> EXERCISE GOAL: As the output, give exactly the lines that run from the one with "Click the three-dots more icon in the scene" through the end of the records below, and omit pictures.

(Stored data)
*** Block opens ***
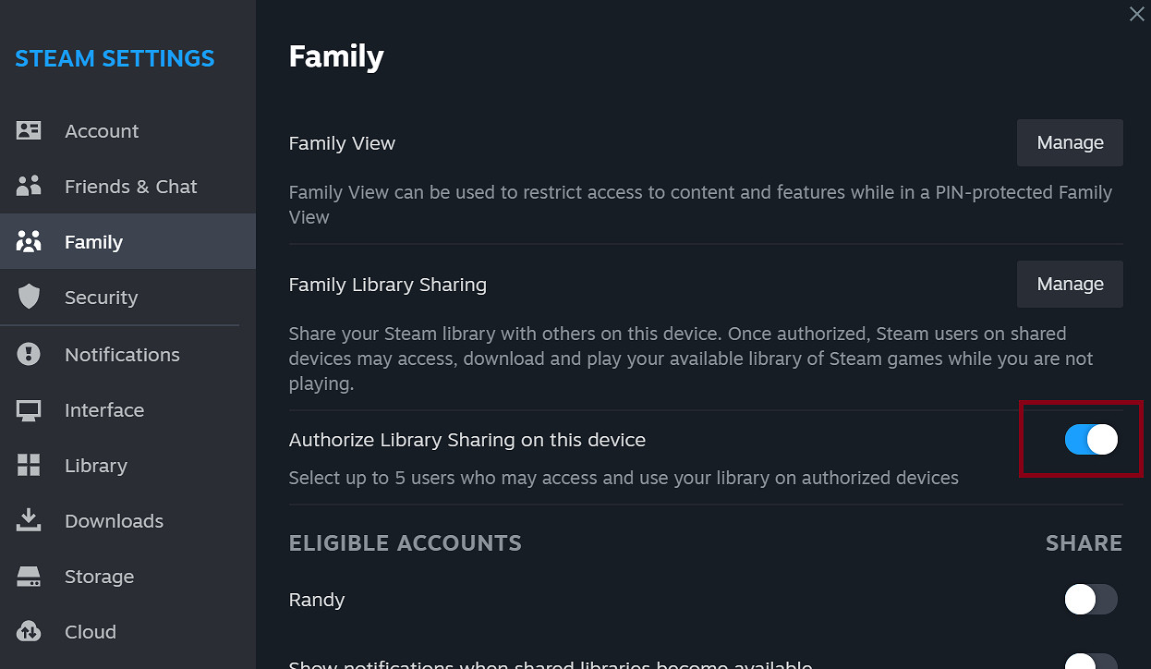Close the Steam Settings window
Image resolution: width=1151 pixels, height=669 pixels.
(1136, 14)
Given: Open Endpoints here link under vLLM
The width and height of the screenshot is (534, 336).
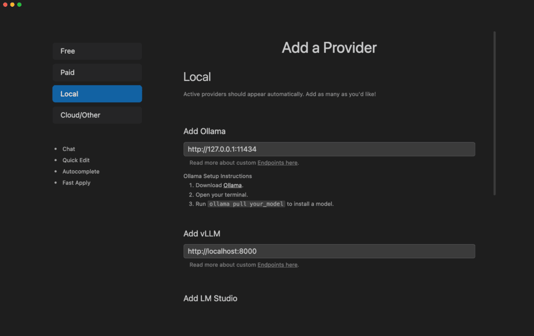Looking at the screenshot, I should [x=277, y=265].
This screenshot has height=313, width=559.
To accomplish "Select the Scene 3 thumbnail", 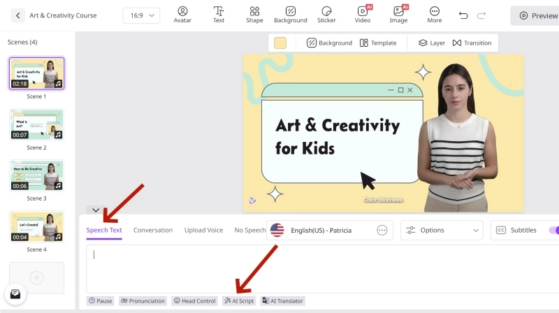I will click(x=36, y=175).
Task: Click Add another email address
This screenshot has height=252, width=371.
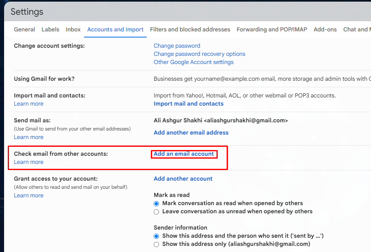Action: [191, 133]
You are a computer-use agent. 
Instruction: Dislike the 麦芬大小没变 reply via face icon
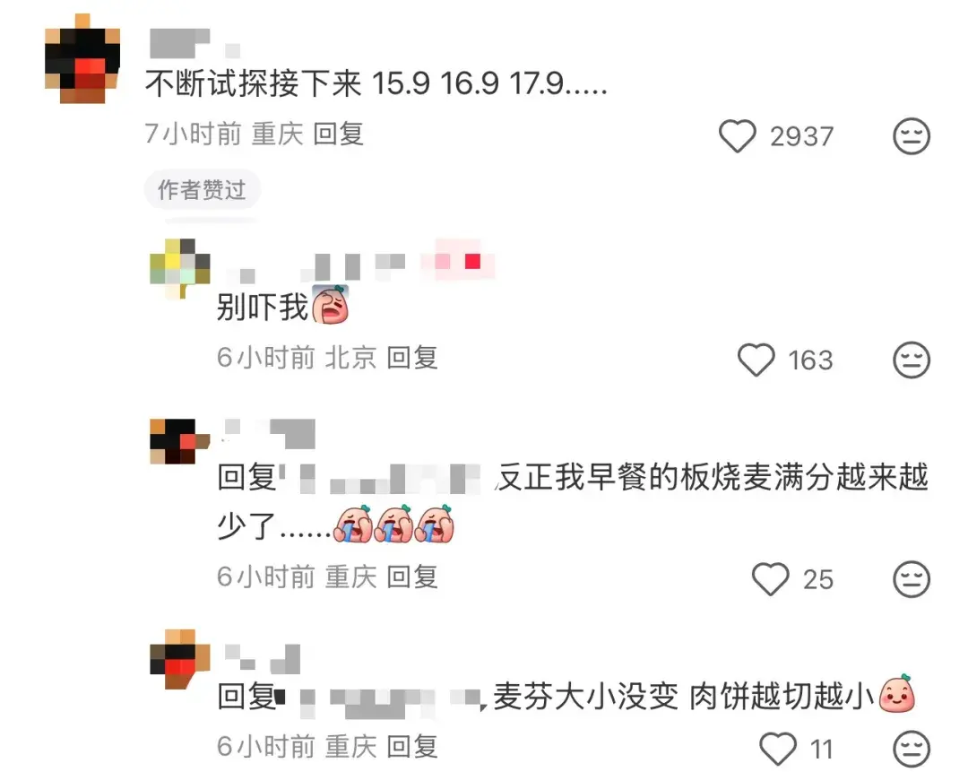[x=912, y=749]
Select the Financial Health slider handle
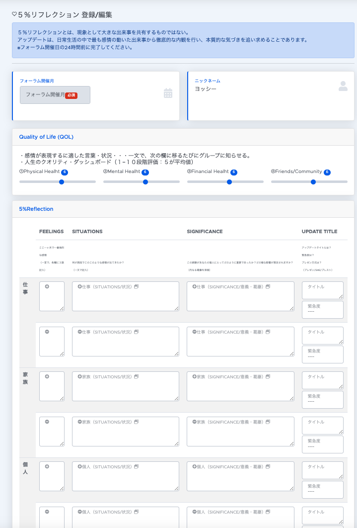This screenshot has width=357, height=528. (x=229, y=182)
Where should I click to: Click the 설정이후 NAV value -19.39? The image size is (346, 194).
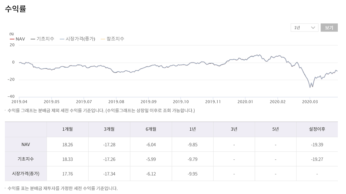point(317,145)
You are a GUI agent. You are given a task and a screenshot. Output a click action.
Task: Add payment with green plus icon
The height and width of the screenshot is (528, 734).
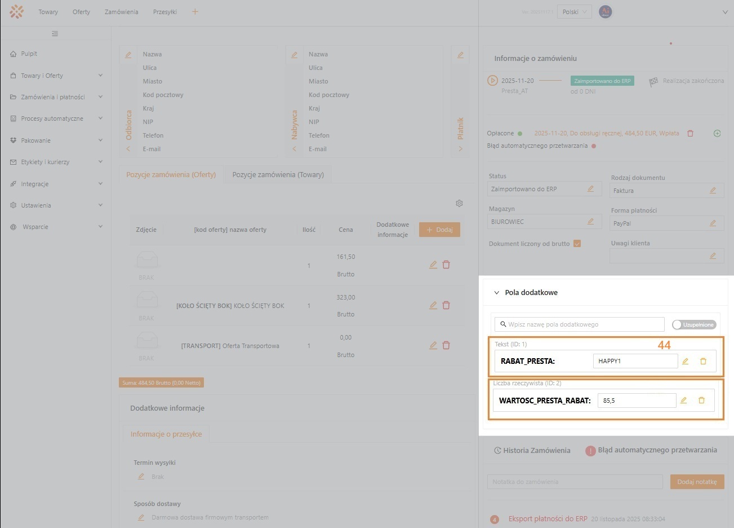coord(717,134)
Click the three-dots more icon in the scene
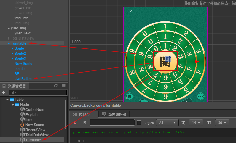Viewport: 236px width, 143px height. (x=200, y=96)
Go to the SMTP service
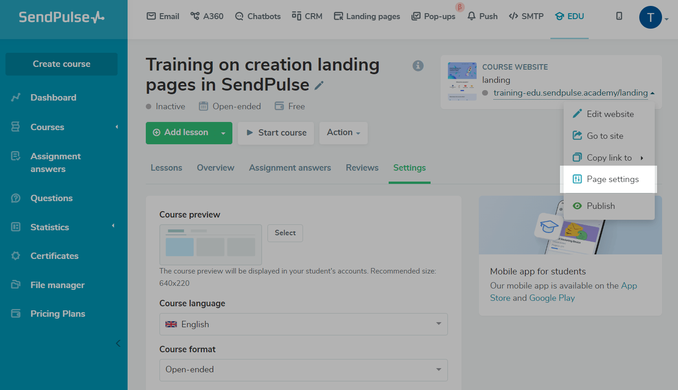The height and width of the screenshot is (390, 678). [x=526, y=16]
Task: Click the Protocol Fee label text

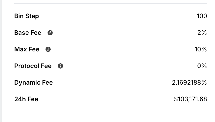Action: pos(33,66)
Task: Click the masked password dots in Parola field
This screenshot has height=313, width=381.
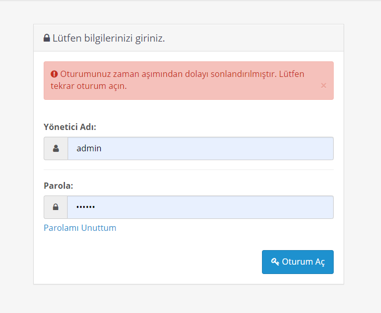Action: tap(86, 207)
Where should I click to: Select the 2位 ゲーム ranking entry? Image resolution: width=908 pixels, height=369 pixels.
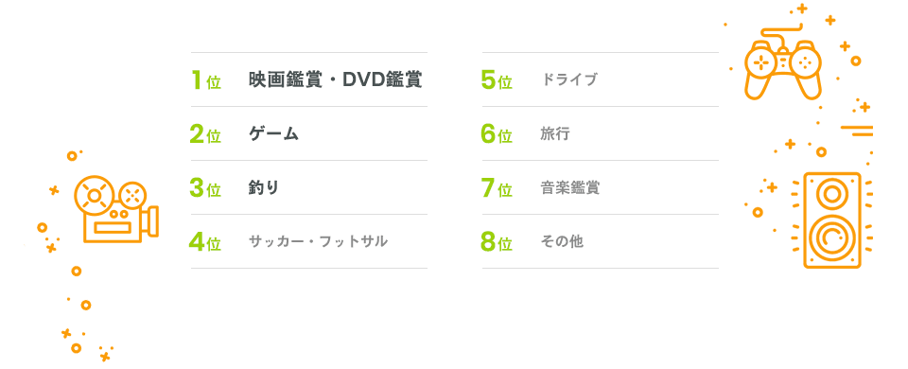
*** Block closes ***
> RESULT OF THIS EXERCISE:
Click the three-dots more icon in the scene
Viewport: 236px width, 143px height. (x=200, y=96)
Go to the SMTP service
The height and width of the screenshot is (390, 678). [x=526, y=16]
Task: Click the Protocol Fee label text

Action: pos(33,66)
Task: Click the masked password dots in Parola field
This screenshot has height=313, width=381.
Action: tap(86, 207)
Where should I click to: Select the 2位 ゲーム ranking entry? Image resolution: width=908 pixels, height=369 pixels.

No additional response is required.